AIM OF THE EXERCISE
In the entries below, find the line with "Given: Open Учетные записи section" and the line with "You are a computer-use agent. The height". Reproduce those two lines and every line between them exactly, and nothing more.

(Stored records)
◇ ◇ ◇ ◇ ◇

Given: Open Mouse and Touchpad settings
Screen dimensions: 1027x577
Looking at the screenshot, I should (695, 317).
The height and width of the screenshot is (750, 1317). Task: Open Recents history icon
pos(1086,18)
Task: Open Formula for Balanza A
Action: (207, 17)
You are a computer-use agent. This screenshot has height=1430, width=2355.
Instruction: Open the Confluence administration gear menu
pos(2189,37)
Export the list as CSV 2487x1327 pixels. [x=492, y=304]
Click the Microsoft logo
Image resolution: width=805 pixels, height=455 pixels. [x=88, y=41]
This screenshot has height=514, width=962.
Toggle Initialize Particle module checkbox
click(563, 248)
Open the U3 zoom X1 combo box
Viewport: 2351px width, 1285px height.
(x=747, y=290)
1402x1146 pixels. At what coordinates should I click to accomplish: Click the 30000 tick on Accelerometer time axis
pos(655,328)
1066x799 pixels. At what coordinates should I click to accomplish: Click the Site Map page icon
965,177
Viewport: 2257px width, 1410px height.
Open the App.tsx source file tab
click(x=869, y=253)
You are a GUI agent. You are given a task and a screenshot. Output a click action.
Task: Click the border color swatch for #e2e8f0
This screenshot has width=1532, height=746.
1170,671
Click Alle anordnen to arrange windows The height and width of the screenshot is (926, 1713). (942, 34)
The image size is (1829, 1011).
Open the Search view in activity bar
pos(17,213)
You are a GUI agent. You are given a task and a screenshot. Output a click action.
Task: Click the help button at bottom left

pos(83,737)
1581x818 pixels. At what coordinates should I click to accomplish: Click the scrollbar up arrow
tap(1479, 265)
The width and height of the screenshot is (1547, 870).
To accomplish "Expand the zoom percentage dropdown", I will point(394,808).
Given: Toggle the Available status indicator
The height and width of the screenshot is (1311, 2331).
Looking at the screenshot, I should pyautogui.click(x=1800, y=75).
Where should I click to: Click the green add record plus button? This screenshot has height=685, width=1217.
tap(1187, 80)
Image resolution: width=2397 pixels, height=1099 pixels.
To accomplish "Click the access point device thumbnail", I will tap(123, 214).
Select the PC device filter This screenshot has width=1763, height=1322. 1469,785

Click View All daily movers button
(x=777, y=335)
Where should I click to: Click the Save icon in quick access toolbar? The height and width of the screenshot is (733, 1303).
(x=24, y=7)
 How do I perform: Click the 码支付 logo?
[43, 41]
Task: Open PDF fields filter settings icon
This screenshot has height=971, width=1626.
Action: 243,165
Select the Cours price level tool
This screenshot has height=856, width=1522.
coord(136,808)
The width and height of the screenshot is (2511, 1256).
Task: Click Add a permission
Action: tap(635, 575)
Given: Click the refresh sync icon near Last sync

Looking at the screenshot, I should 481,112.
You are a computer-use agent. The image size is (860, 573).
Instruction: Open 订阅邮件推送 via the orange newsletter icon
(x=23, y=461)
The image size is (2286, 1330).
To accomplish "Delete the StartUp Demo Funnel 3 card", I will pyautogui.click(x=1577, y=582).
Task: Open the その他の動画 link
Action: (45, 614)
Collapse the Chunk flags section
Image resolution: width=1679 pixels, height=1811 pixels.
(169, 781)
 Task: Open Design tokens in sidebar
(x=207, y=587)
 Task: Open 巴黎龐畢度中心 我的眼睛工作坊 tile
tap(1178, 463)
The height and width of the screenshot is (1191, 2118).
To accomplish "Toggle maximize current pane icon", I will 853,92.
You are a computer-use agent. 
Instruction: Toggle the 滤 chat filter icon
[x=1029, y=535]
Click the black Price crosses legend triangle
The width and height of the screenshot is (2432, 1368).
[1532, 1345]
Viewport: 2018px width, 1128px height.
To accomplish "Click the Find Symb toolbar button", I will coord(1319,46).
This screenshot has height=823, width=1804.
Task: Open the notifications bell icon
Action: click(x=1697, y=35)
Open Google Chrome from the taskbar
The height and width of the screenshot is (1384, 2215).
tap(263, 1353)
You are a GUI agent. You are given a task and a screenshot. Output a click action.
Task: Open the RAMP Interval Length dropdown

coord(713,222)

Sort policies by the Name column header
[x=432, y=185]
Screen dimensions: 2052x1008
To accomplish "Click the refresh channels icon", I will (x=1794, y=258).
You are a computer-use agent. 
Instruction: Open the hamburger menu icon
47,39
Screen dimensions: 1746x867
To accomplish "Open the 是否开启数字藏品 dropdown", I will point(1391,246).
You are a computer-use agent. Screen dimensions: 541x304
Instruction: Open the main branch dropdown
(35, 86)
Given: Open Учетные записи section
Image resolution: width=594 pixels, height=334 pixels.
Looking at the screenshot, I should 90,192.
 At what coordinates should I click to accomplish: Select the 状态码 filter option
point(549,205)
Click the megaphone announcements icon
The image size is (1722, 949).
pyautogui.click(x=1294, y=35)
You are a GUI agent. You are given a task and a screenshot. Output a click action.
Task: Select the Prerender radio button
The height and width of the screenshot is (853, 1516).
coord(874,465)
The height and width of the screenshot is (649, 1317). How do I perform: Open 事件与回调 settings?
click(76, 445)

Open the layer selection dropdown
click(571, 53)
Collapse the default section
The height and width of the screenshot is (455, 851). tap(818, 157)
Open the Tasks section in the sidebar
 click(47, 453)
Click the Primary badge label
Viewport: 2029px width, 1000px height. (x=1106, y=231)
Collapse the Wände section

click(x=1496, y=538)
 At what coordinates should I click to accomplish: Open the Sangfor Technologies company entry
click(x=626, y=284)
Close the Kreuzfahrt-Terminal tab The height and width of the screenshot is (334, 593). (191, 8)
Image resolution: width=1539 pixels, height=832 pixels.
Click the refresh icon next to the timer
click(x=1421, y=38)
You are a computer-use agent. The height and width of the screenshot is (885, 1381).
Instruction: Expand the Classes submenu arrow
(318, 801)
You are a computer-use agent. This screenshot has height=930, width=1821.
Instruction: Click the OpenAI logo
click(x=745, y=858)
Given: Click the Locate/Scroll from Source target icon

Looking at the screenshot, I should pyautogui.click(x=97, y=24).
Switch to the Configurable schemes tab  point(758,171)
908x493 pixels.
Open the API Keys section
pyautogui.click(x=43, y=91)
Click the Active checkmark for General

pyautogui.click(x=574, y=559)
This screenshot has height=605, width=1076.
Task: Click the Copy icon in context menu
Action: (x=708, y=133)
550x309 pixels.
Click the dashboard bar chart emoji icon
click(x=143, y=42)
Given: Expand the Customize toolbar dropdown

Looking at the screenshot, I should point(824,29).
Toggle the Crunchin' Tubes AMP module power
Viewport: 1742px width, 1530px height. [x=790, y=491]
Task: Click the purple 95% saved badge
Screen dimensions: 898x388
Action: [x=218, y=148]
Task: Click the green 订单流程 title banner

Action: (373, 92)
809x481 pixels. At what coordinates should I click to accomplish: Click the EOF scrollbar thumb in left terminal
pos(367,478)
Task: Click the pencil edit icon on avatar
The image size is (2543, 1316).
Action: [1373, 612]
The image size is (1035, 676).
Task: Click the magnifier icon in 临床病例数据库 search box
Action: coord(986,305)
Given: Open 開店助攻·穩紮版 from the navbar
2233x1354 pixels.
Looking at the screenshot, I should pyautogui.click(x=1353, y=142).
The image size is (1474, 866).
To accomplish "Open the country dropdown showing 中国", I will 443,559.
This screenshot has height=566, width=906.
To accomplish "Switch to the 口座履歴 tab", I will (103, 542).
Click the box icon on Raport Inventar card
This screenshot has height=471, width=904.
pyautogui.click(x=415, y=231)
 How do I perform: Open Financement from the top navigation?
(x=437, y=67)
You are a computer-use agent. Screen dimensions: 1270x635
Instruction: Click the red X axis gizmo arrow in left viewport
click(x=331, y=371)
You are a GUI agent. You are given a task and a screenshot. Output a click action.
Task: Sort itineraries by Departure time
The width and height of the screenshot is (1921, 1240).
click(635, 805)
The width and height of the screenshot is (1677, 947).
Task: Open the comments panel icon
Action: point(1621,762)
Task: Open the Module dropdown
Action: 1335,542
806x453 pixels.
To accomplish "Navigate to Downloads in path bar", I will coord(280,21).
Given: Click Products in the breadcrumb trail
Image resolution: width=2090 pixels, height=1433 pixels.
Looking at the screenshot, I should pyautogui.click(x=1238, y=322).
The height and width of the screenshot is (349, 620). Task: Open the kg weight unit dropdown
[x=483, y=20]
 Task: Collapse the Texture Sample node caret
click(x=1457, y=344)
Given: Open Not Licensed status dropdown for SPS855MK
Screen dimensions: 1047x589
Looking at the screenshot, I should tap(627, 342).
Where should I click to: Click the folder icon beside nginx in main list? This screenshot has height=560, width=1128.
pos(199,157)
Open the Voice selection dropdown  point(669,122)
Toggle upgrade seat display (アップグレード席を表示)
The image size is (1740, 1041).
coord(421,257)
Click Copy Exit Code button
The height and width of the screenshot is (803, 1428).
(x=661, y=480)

◇ ◇ ◇ ◇ ◇

PROBLEM SOLUTION
Given: Open Учетные записи section
Image resolution: width=594 pixels, height=334 pixels.
Looking at the screenshot, I should 90,192.
 At what coordinates should I click to accomplish: Select the 状态码 filter option
point(549,205)
Click the megaphone announcements icon
The image size is (1722, 949).
pyautogui.click(x=1294, y=35)
You are a GUI agent. You are given a task and a screenshot. Output a click action.
Task: Select the Prerender radio button
The height and width of the screenshot is (853, 1516).
coord(874,465)
The height and width of the screenshot is (649, 1317). How do I perform: Open 事件与回调 settings?
click(76, 445)

Open the layer selection dropdown
click(571, 53)
Collapse the default section
The height and width of the screenshot is (455, 851). tap(818, 157)
Open the Tasks section in the sidebar
 click(47, 453)
Click the Primary badge label
Viewport: 2029px width, 1000px height. (x=1106, y=231)
Collapse the Wände section

click(x=1496, y=538)
 At what coordinates should I click to accomplish: Open the Sangfor Technologies company entry
click(x=626, y=284)
Close the Kreuzfahrt-Terminal tab The height and width of the screenshot is (334, 593). (191, 8)
Image resolution: width=1539 pixels, height=832 pixels.
Click the refresh icon next to the timer
click(x=1421, y=38)
You are a computer-use agent. The height and width of the screenshot is (885, 1381).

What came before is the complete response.